研究人员在研究过程中运用了多种关键技术方法。首先是遗传密码扩展技术,通过对野生型 Methanosarcina barkeri 吡咯赖氨酰 - tRNA 合成酶(MbPylRS)的氨基酸结合口袋进行工程改造,获得了能识别 MeaK 的合成酶,实现了在大肠杆菌和哺乳动物细胞中特异性地将 MeaK 编码到蛋白质中。其次,利用亲和纯化质谱(AP-MS)技术,鉴定与甲基丙烯酰化 CypA 相互作用的蛋白质,分析 Kmea 对蛋白质相互作用组的影响。此外,还运用了蛋白质免疫印迹(Western blot)、流式细胞术、微尺度热泳(MST)等技术,从不同角度验证实验结果 ,深入探究 Kmea 修饰的功能和调控机制。
研究结果如下:
- 非组蛋白蛋白质 CypA 中 Kmea 的鉴定:研究人员在研究硫氧还蛋白(Thioredoxin)与其他蛋白质的相互作用时,发现了硫氧还蛋白 1(TXN1)与环孢菌素 A(Cyclophilin A,CypA)之间存在直接相互作用。通过对 CypA 的 AP-MS 数据进行分析,发现 CypA 的 K125 和 K131 位点存在赖氨酸修饰,经鉴定为 Kmea。这是首次在非组蛋白蛋白质上发现 Kmea 修饰,此前仅在组蛋白中发现过该修饰。
- 在大肠杆菌和哺乳动物细胞中对 Kmea 进行遗传编码:研究人员对 MbPylRS 进行改造,构建了多个突变体,筛选出 MbPylRS (Y349F)/MbtRNApylCUA 这一突变对,其在大肠杆菌中对 MeaK 的掺入效率和保真度较高,成功将 MeaK 掺入模型蛋白 MBP-Z 中。在哺乳动物细胞中,对 chPylRS 进行改造获得 MeaKRS6 - 8 突变体,筛选出 chPylRS Y384F/MmtRNApylCUA 这一组合,能高效将 MeaK 掺入 EGFP、CypA 和组蛋白 H3 等蛋白质中,证明了该方法在哺乳动物细胞中的可行性。
- 比较野生型 CypA、CypA 突变体、CrK 掺入的 CypA 和 MeaK 掺入的 CypA 的相互作用蛋白:构建野生型 CypA、CypA K125A 和 CypA K125MeaK 等多种构建体,转染 HEK293T 细胞后进行 AP-MS 分析。结果显示,与野生型 CypA 相比,MeaK 掺入后 CypA 与 68 种蛋白质的相互作用增强,且有 10 种结合蛋白仅在 CypA K125MeaK 样本中被鉴定到。生物过程分析表明,这些蛋白质部分具有蛋白质二硫键还原酶活性或参与细胞氧化还原稳态。同时,比较 Kmea 和 Kcr 对 CypA 相互作用组的影响,发现 Kmea 在 CypA125 位点的存在可能影响细胞分化,并增强与 cGAS/STING 和 PI3K/AKT 信号通路相关的作用。

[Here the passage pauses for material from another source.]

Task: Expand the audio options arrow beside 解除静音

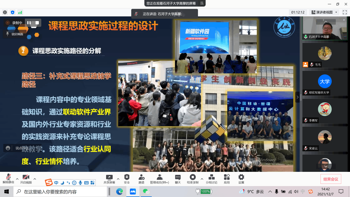Action: (17, 179)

- K125 位点的甲基丙烯酰化抑制了 CypA 的抗氧化能力:已知 CypA 与多种氧化还原酶相互作用,在细胞抗氧化过程中发挥重要作用。研究人员在 HeLa 细胞中掺入 MeaK 到 CypA 的 K125 位点,通过流式细胞术检测 ROS 水平。结果显示,与野生型对照细胞相比,表达 CypA 125MeaK 的细胞 ROS 水平显著升高,表明 Kmea 修饰可能干扰了 CypA 抑制 ROS 的能力。此外,K125 位点的甲基丙烯酰化还降低了 CypA 与 CsA 的结合亲和力。

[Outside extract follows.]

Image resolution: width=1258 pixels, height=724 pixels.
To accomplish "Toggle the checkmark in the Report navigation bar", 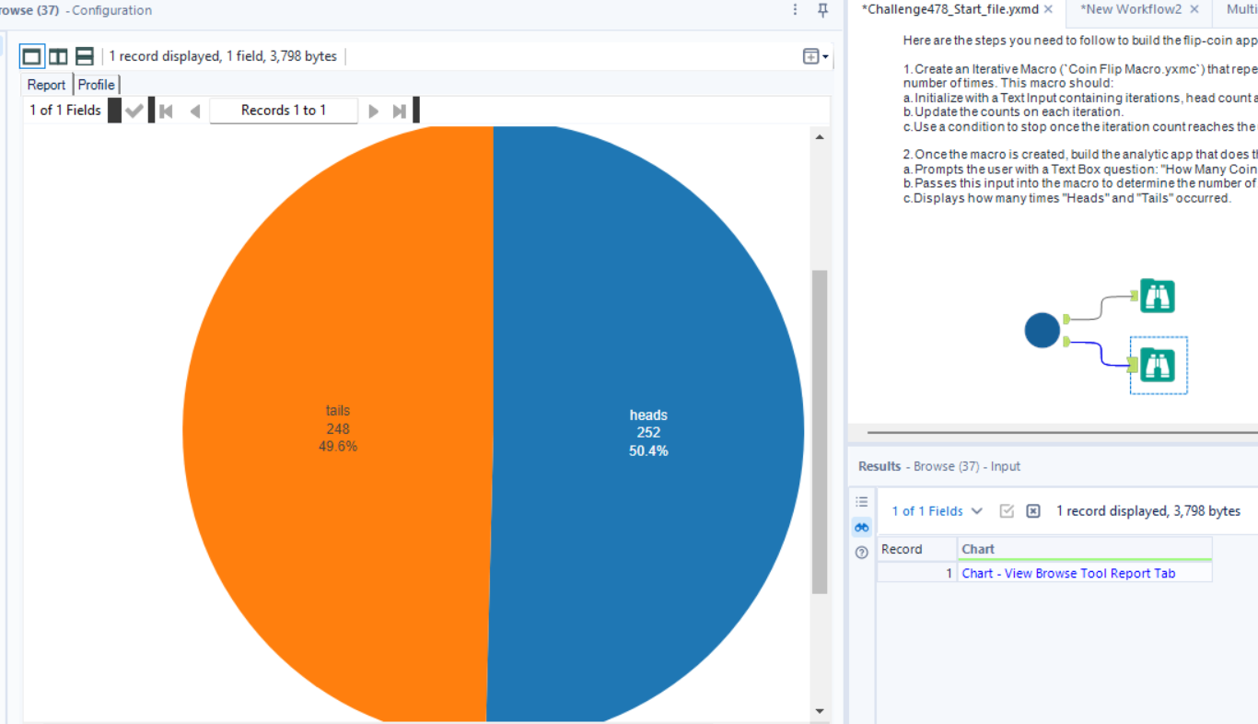I will (134, 110).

- CypA Kmea 受 HDAC1 调控:开发一种荧光探针 EGFP K85MeaK,验证了遗传编码的 Kmea 能被内源性脱乙酰酶识别。通过 AP-MS 实验和 Co-IP 实验,发现 HDAC1 - 3 与 CypA K125MeaK 相互作用,进一步研究表明 HDAC1 可降低 CypA 上 Kmea 的修饰水平,是 CypA Kmea 的潜在调节因子。
- 遗传编码的 Kmea 发生甲基化:研究人员在分析 CypA K125MeaK 和 CypA K131MeaK 的 IP 样本 MS 数据时,发现含有 K125MeaK 和 K131MeaK 的胰蛋白酶肽段存在质量位移,证实遗传编码的 Kmea 在活细胞中可进一步甲基化为 ε-N - 甲基 -ε-N - 甲基丙烯酰化(Kmemea),并提出了可能的裂解途径。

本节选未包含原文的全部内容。